By later looking at the numbers the pair could see that more players were beating the boss overall, Yano says. “This is the first boss players fight when they get to the end, so we didn’t want it to be weak.” By making tweaks to the damage, re-testing, and tweaking again, the developers have it at a level they’re happy with – and it’s all thanks to the data.
“Without that, we’d just get people with anecdotal evidence saying this boss is much stronger or weaker now, and it’s completely based on playstyle or other circumstances,” Yano adds.
That’s not to say anecdotal, subjective feedback is useless by any means. The team have a public Discord server that allows players to provide their thoughts using tags like ‘bugs’ or ‘feedback’. A bot collects that information and relays it to the team.
Data alone is not enough
“The numbers are really useful but they’re not telling us how things feel, so we think it’s still really important," says Giovannetti. "Incorporating the non-data is harder, but it is useful. We don’t have a good hard and fast rule [about when to act on it], but a single well-reasoned post is a lot more useful than lots of players saying ‘nerf this’.”
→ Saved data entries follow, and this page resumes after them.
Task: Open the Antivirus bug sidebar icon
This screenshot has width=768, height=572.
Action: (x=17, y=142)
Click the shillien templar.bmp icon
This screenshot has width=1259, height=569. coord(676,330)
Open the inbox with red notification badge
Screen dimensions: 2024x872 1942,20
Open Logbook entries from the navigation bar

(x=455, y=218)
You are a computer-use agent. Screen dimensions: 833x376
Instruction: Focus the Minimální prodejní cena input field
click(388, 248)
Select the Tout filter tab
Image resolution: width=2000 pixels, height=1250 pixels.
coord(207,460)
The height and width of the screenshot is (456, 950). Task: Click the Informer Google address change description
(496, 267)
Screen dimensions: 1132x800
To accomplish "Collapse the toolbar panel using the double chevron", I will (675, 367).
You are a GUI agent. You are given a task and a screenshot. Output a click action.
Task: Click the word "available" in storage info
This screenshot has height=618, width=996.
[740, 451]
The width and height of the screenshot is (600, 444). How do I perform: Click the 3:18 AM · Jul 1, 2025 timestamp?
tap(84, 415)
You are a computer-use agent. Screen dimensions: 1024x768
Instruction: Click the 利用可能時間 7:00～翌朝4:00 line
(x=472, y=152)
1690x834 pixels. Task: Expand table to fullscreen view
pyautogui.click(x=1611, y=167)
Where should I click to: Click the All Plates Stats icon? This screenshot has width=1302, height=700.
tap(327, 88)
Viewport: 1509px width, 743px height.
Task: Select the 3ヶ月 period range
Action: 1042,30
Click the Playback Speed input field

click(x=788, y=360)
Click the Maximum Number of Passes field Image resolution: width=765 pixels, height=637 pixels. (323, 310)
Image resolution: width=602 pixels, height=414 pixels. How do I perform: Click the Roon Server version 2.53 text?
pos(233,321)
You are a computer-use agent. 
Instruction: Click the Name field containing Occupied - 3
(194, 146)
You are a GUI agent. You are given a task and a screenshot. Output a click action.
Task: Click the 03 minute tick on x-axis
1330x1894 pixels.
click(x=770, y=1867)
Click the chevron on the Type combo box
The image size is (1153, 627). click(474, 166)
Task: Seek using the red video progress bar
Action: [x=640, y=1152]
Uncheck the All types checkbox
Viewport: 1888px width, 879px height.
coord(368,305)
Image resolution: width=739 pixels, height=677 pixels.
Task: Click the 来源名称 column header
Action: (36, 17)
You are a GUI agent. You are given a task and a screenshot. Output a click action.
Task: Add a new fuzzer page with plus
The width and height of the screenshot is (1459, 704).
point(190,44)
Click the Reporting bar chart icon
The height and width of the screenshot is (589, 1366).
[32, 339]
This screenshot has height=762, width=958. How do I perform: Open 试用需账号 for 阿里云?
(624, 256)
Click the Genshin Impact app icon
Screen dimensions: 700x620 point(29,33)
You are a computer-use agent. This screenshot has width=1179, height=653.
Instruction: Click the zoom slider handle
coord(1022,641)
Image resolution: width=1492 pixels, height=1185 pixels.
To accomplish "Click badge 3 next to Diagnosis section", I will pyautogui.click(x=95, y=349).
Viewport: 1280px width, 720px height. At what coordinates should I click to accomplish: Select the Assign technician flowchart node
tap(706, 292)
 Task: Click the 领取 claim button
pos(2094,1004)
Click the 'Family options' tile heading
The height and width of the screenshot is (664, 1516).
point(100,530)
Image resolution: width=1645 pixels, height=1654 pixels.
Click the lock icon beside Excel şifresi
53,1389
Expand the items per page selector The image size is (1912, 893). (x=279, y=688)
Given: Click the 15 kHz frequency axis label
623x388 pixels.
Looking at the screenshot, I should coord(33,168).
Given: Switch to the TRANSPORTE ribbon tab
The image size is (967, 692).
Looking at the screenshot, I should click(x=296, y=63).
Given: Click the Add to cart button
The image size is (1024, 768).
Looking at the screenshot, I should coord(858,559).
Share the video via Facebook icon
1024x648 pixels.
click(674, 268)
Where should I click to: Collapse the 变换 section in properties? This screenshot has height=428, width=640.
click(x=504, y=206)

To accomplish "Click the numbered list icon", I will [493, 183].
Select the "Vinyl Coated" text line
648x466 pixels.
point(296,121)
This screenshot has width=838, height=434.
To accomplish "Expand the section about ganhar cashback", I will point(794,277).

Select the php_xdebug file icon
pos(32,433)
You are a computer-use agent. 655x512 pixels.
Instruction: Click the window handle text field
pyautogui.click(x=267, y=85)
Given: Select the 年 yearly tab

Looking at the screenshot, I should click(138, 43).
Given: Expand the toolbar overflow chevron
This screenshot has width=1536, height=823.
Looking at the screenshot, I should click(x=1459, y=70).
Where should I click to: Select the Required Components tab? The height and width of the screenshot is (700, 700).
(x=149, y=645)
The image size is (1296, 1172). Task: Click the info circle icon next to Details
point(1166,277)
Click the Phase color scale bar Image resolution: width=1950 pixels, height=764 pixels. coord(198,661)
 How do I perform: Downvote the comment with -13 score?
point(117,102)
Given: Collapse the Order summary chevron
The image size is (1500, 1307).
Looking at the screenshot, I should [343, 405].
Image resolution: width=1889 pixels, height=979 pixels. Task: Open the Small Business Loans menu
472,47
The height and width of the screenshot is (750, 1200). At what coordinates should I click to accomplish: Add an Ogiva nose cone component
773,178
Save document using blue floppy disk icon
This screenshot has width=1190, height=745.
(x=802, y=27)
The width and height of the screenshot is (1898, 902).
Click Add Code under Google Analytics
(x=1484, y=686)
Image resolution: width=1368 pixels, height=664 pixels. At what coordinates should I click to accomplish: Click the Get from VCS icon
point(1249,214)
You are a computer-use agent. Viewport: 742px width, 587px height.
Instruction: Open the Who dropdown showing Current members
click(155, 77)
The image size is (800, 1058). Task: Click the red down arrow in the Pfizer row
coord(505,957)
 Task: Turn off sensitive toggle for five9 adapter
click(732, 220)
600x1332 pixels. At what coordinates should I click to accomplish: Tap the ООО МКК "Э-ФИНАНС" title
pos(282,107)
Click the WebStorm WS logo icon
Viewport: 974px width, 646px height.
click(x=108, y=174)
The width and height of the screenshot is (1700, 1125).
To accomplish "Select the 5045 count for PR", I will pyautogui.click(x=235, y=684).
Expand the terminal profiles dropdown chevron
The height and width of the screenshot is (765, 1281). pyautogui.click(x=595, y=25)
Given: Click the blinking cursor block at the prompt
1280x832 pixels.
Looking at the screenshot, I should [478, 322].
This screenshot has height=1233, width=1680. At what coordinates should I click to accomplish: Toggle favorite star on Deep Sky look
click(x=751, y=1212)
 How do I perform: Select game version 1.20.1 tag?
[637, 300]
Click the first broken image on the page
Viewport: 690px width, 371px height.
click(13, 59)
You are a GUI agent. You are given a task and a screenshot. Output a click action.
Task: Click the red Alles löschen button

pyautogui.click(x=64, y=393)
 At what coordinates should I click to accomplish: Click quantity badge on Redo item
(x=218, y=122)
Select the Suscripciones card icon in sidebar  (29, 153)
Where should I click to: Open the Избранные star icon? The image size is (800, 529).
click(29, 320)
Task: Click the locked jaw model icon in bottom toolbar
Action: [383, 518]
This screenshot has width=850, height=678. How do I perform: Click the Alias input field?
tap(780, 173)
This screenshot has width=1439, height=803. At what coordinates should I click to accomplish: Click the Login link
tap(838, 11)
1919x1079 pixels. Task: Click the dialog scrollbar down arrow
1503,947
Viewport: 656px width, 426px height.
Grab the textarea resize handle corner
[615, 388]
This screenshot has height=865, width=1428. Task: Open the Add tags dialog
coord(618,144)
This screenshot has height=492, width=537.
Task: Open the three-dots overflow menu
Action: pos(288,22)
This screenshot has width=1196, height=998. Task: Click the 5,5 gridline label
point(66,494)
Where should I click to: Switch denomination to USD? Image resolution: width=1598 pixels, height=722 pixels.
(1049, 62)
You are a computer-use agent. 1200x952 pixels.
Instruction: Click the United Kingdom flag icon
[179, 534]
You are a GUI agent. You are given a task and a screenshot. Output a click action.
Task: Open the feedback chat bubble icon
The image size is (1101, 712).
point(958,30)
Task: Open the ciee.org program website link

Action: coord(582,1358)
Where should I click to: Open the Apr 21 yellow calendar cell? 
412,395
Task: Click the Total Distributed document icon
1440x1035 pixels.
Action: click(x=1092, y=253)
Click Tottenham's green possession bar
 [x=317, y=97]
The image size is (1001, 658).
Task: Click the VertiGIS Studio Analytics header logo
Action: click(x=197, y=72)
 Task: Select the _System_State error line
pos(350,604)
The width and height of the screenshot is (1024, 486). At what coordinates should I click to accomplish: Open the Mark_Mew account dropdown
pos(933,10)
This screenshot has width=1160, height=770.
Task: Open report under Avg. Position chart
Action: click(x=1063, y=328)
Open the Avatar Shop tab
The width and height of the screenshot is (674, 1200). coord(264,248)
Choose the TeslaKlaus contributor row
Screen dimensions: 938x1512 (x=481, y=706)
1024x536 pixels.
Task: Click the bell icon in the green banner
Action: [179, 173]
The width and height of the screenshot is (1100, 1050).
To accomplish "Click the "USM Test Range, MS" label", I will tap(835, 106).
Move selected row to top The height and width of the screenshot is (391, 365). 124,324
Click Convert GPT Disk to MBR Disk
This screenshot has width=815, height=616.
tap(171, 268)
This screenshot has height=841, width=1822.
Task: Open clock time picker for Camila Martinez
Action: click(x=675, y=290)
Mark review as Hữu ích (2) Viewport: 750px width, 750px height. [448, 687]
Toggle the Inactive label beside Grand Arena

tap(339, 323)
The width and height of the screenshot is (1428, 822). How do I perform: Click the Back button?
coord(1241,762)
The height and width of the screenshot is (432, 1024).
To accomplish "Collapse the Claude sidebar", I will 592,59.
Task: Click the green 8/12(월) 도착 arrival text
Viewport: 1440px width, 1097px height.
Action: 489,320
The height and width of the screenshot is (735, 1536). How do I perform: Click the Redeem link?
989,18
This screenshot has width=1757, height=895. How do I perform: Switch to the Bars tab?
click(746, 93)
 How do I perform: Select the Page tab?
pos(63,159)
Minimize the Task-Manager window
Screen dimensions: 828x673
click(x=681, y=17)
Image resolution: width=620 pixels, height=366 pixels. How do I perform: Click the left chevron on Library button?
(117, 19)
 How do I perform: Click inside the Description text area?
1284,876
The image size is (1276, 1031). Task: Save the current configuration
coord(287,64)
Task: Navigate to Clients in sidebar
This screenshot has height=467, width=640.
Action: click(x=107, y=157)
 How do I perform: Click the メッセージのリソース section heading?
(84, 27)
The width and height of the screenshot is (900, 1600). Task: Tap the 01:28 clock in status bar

"Any other game I make going forward I’d do something similar, and I’d recommend other indies to use it whenever they can."
Overall, Giovannetti says the fact that the game is a single-player roguelike makes balancing its many cards a lot easier than for most card games. Players are not competing against each other, so decks do not need to be equal, and the team can make changes for entertainment value rather than in the name of pure balance.
Plus, roguelike events add an element of chance that makes the game more replayable and forces players to switch up styles. And the fact that it’s still in Early Access also helps. “If we make a mistake, we’re releasing weekly patches," he adds. "Because things are in flux players can expect that the balance will change."
But the team is only able to react that quickly because of its data-driven approach. “I think that’s been really validated,” Giovannetti concludes. “Any other game I make going forward I’d do something similar, and I’d recommend other indies to use it whenever they can.”